Published on May 04, 2007

Once voters rejected the proposed $2.5 million Proposition 2 1/2 override aimed at softening the coming cuts in the town's schools and services, Amherst School Committee Chairman Andrew Churchill posed the question:

"Now what?"

Now what, indeed. It's back to Plan A, otherwise known as the 1 percent budget, after the increase it represents over last year's spending. It amounts to deep cuts - to the schools and to other services across the board, including fire and police.

Voters defeated the override by a modest margin on Tuesday, 53-47 percent, or 267 votes, with 2,383 residents saying "Yes" to an override and 2,650 saying "No." Turnout was 31.46 percent.

The Select Board, whose responsibility it is to propose overrides, could vote to put a smaller override on a townwide ballot either before or after Town Meeting - which ultimately passes the budget - when it convenes on May 7.

Under state law, the town clerk has to wait 35 days after the Select Board approves an override to hold the election, which means the earliest another override could be held is mid-June.

But Town Meeting could pass two budgets - the 1 percent spending plan and a less draconian contingency budget, if it knows another override vote is coming.

The Select Board also could let Town Meeting take the lead and decide whether to pass two budgets. Then, the board could propose an override.

"At this moment, I believe the wisest course of action is to wait for Town Meeting," Gerald Weiss, the board chairman, wrote in an email Wednesday.

The Finance Committee, meanwhile, will attempt to craft another semblance of a plan for future spending, Alice Carlozzi, its chairwoman, said Wednesday.

"We'll almost certainly have to be back next year for an override," Carlozzi added.

For its supporters, one of the most disappointing things about the override's failure to pass was that it had been part of a multi-year plan for getting spiraling costs under control. Besides spending caps and revenue-enhancement measures, it included a commitment from town officials who had supported it that they wouldn't ask for another override for three years.

The multi-year aspect of the plan had been its chief virtue for some supporters.

"With the plan that we no longer have, town staff and committees weren't going to have to be sitting down and figuring out budgets for months and months every year," Carlozzi said. "The enormous amount of time that would have been available for figuring out efficiencies of service and trying new things - that's gone."

The vote

Override opponents said residents had simply voted their pocketbooks.

"This was a silent-majority outcome," said senior activist Isaac BenEzra.

Supporters, many of whom have children in the schools, said that not enough parents had come out to vote.

Besides cutting about two dozen teaching positions, the 1 percent budget does not fully fund five formerly grant-funded firefighters. It would not maintain two police officer positions.
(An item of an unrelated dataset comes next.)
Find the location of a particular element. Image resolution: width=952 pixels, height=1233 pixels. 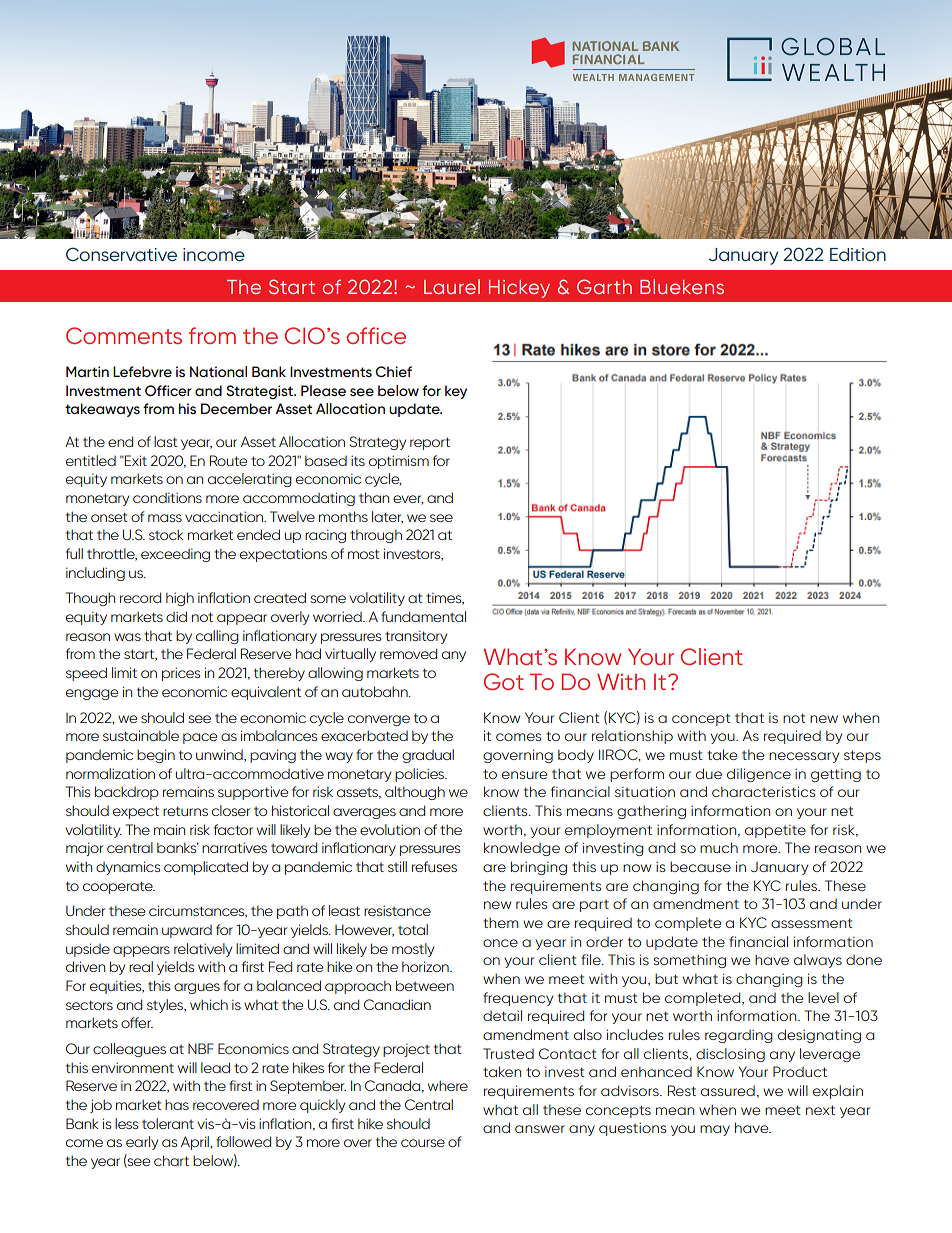

Edition is located at coordinates (858, 254).
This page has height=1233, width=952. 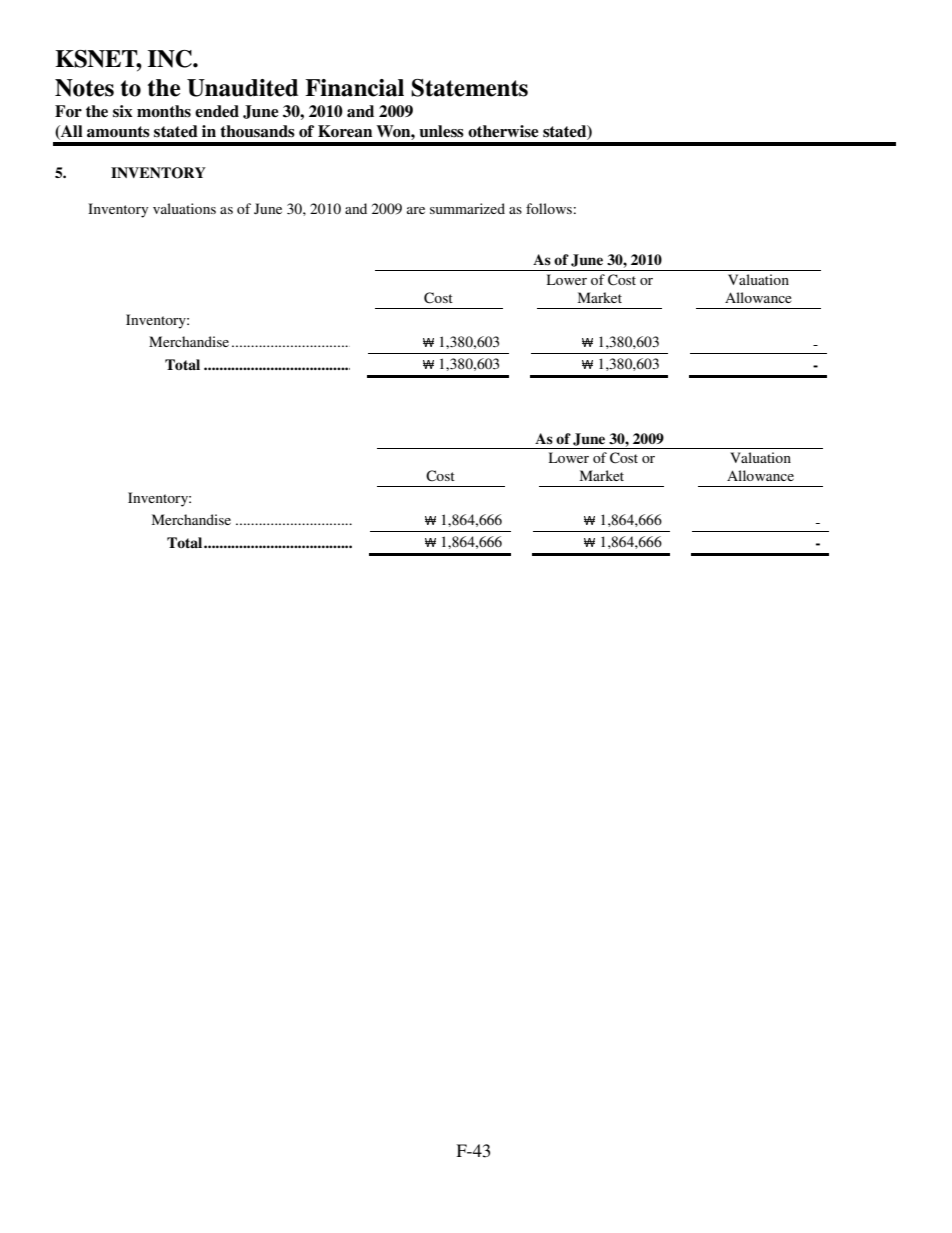 I want to click on are, so click(x=416, y=210).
It would reduce the number of courses high school students could take a year from the current 14 to 13, among other reductions to the schools. Also, War Memorial Pool would be closed.

Opponents who gathered at the V.F.W. on 457 Main St. to celebrate their victory, said some Amherst residents don't get it that spiraling property taxes mean some people can't afford to keep living here.
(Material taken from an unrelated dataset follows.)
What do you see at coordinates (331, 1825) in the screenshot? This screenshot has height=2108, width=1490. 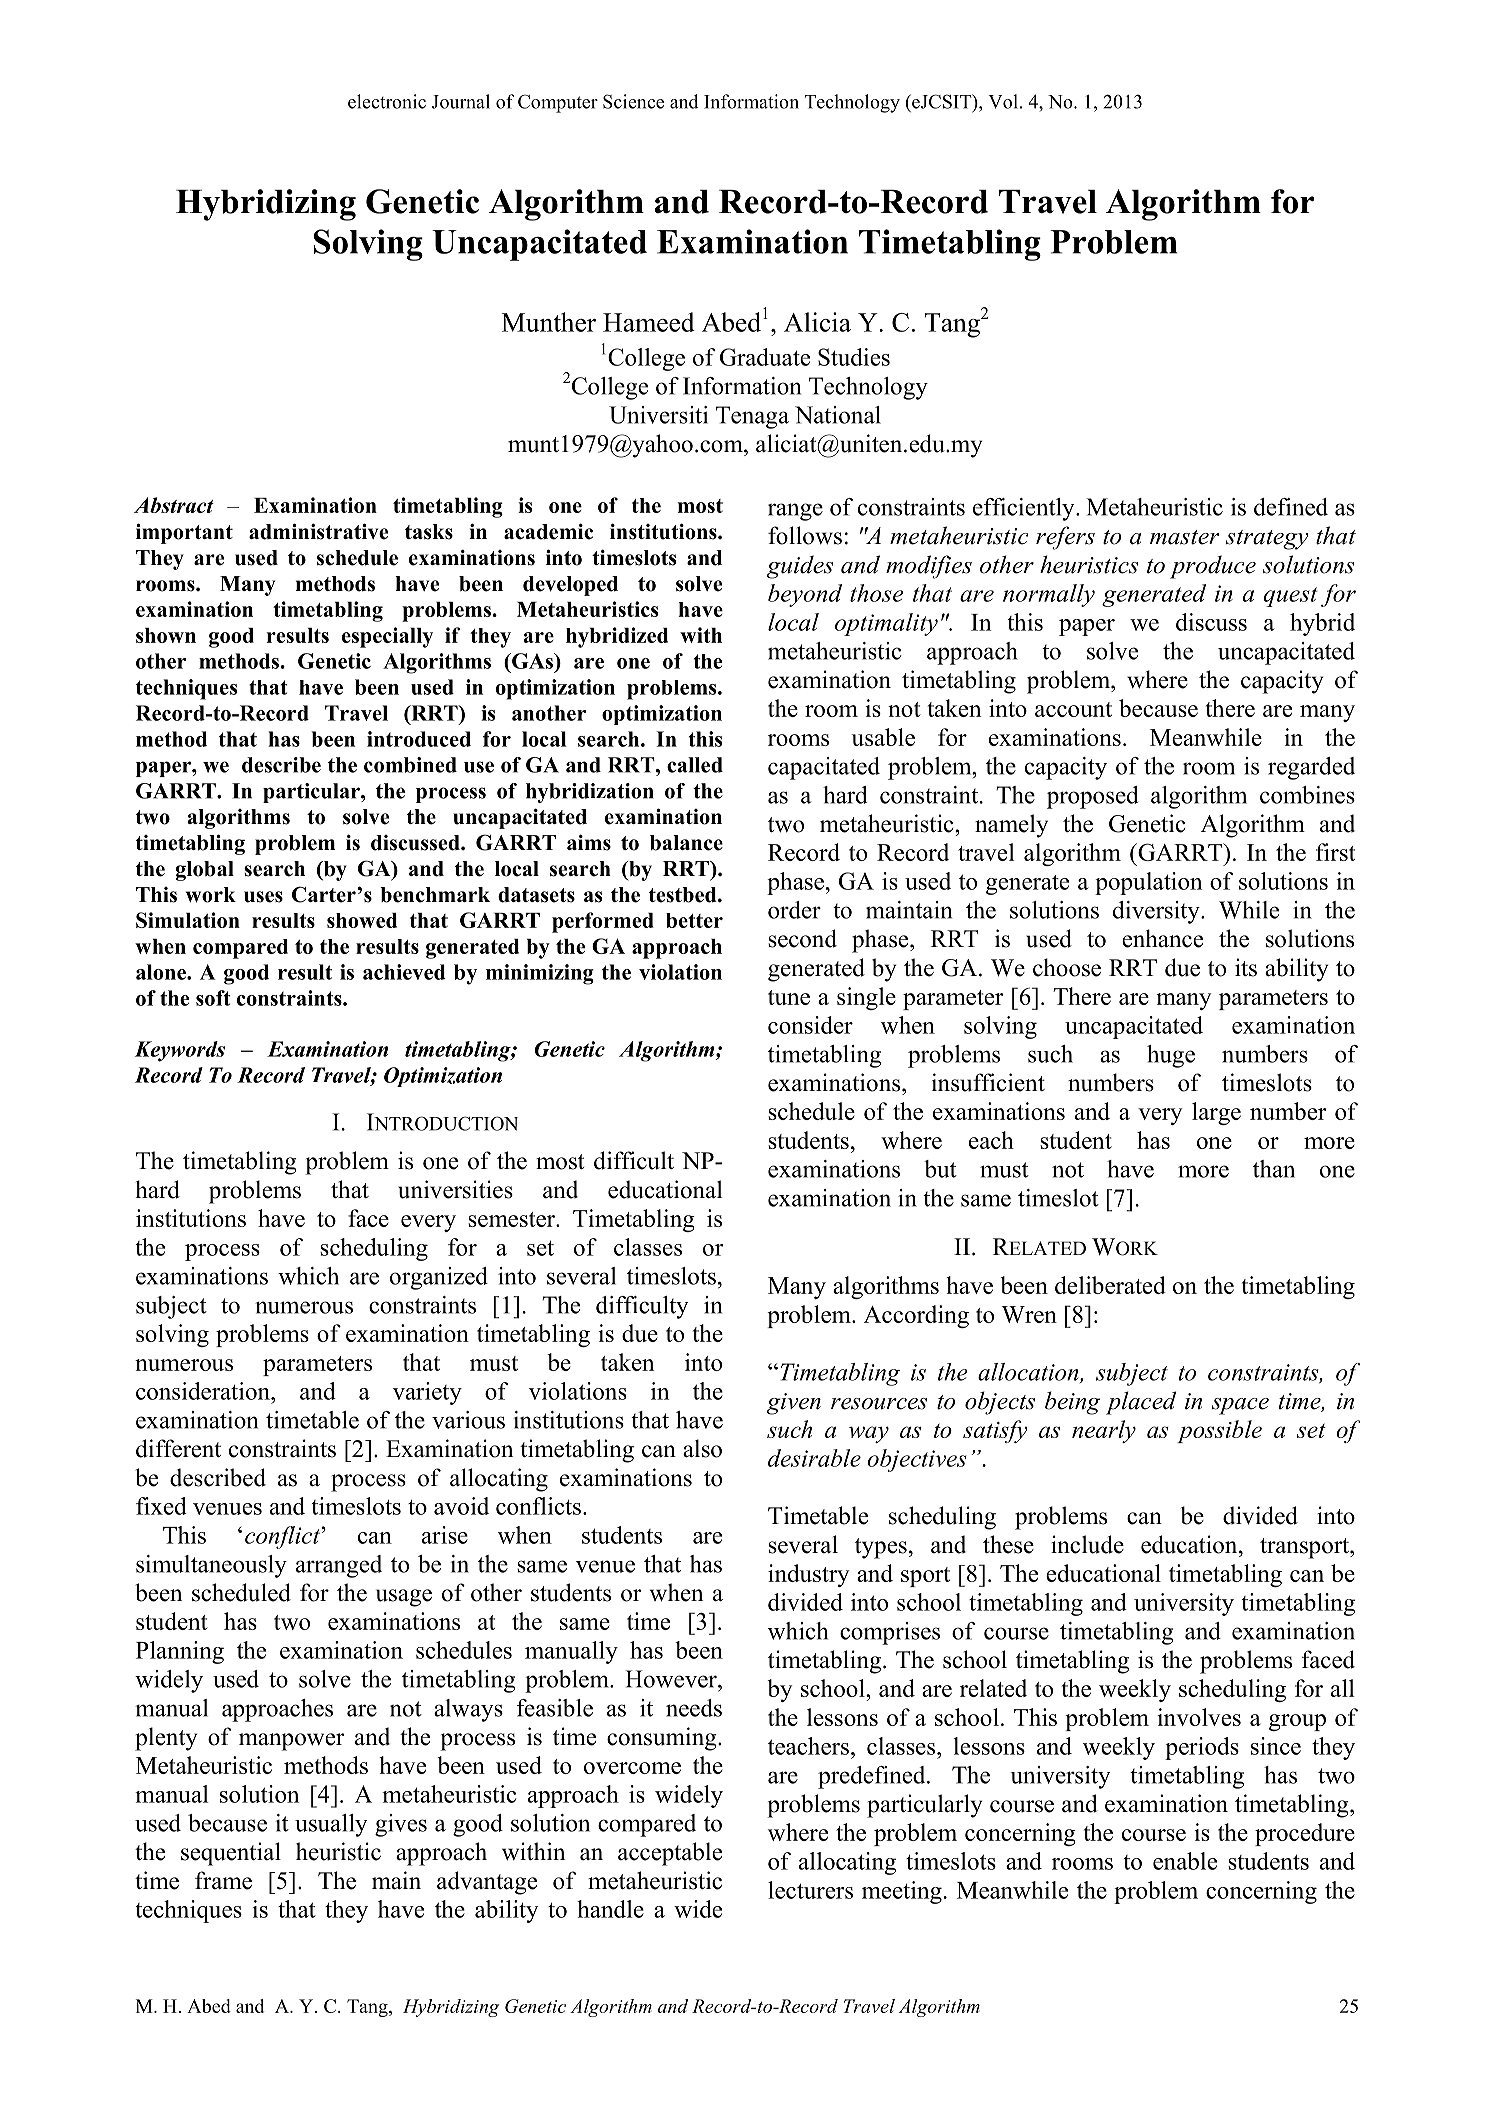 I see `usually` at bounding box center [331, 1825].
A woman in her early 80s had told "No" organizer Kevin Joy at the polls that she promised her recently deceased husband that she would never sell the family home, Joy said. But she's having trouble paying taxes. "She's desperate," Joy said. "That's the kind of thing people don't understand."

Although not as decisive as Select Board member Hwei-Ling Greeney would have liked it to be, the vote would send town officials a message, said Greeney, who campaigned hard for the "No" side. "Now I feel we're in a strong position to say, 'You need to go by what the voters want, which is to live within our means.'"
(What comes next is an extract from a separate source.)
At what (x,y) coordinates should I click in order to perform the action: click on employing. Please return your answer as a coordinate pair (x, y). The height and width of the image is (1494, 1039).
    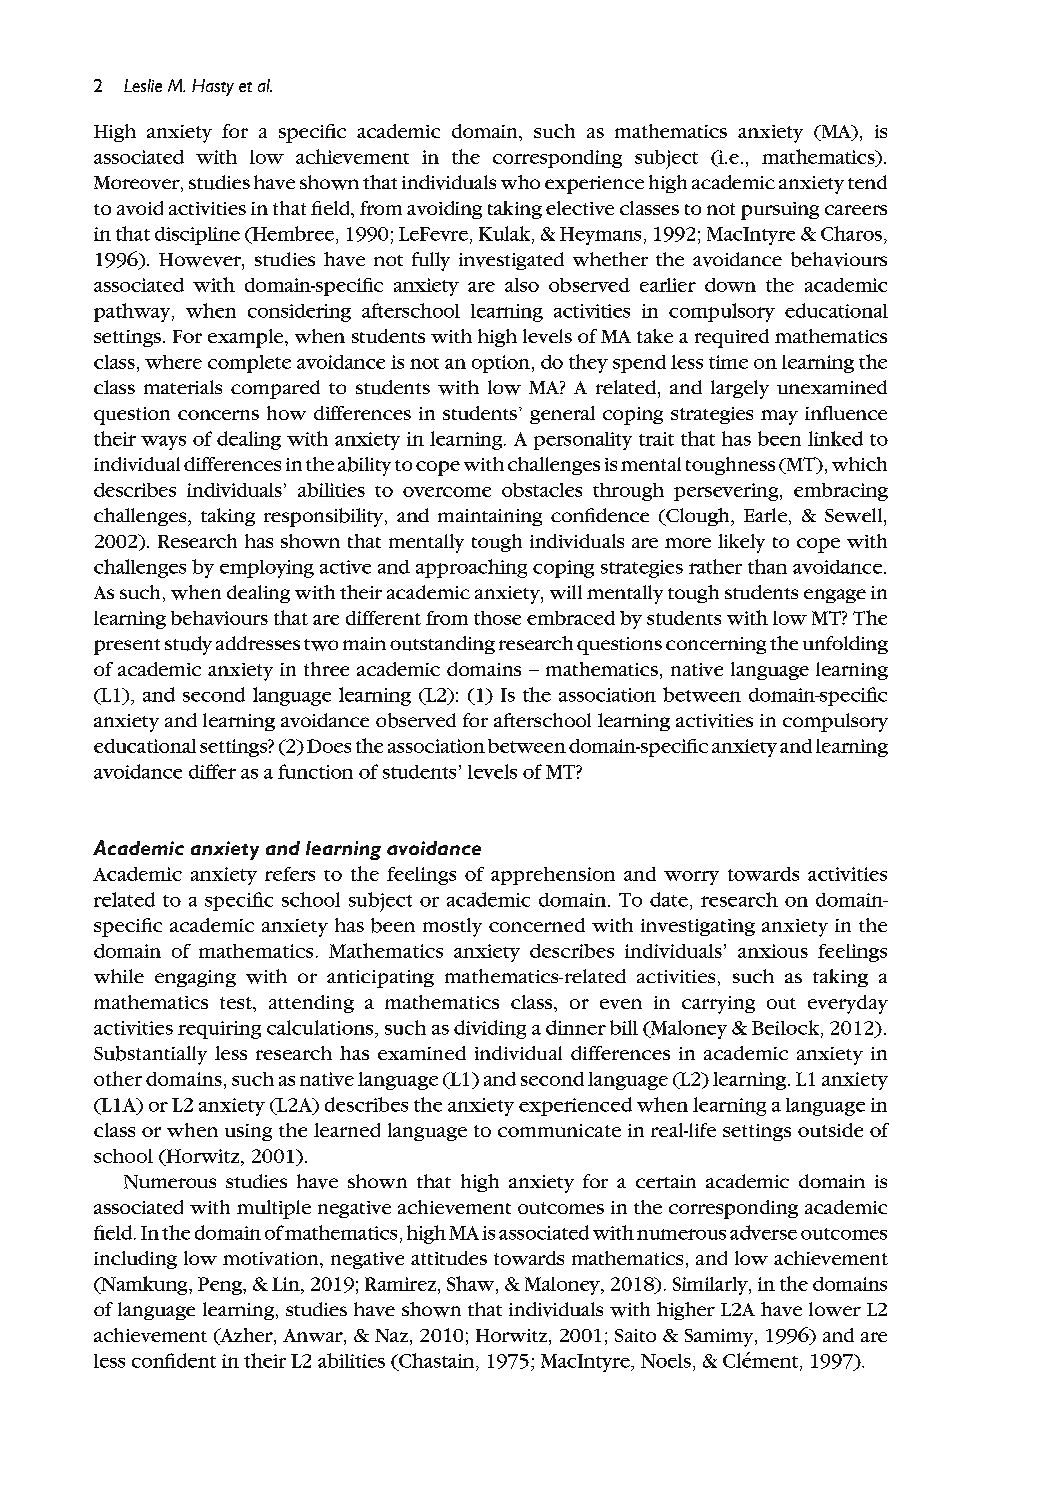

Override supporters said the 267-vote margin hardly constitutes a mandate.

"I think it's pretty positive," said former Select Board member Bryan Harvey, at Town Meeting members Patricia Blauner's and Peter Blier's house, where supporters met on Tuesday night.

"This is the hardest sell you can imagine," Harvey said. "Big number, multi-year, all the risk about - will it work?" There is no harder sell, and the result is we have to change 130 minds. We'll find 130 people," Harvey said.

"We have to figure out what the town really wants to do. There was some doubt about this particular package, but strong support for doing something."

Baer Tierkel, a supporter, said parents hadn't turned out in the numbers he had hoped to see. "It's up to parents to have a voice in how our schools are financed and what their level of quality is," Tierkel said.

He said he was disappointed by some residents he would have expected to support an override.

"Amherst politics always surprises me," Tierkel said. "There are a lot of people who align themselves as liberals, as progressives, as believing in using taxes to distribute the wealth.

"I understand people who are against taxes and big government being on the 'No' side," Tierkel said.

"I don't understand people who believe in government's role in providing for schools and for services to those who can't afford it, aligning with the 'No' side."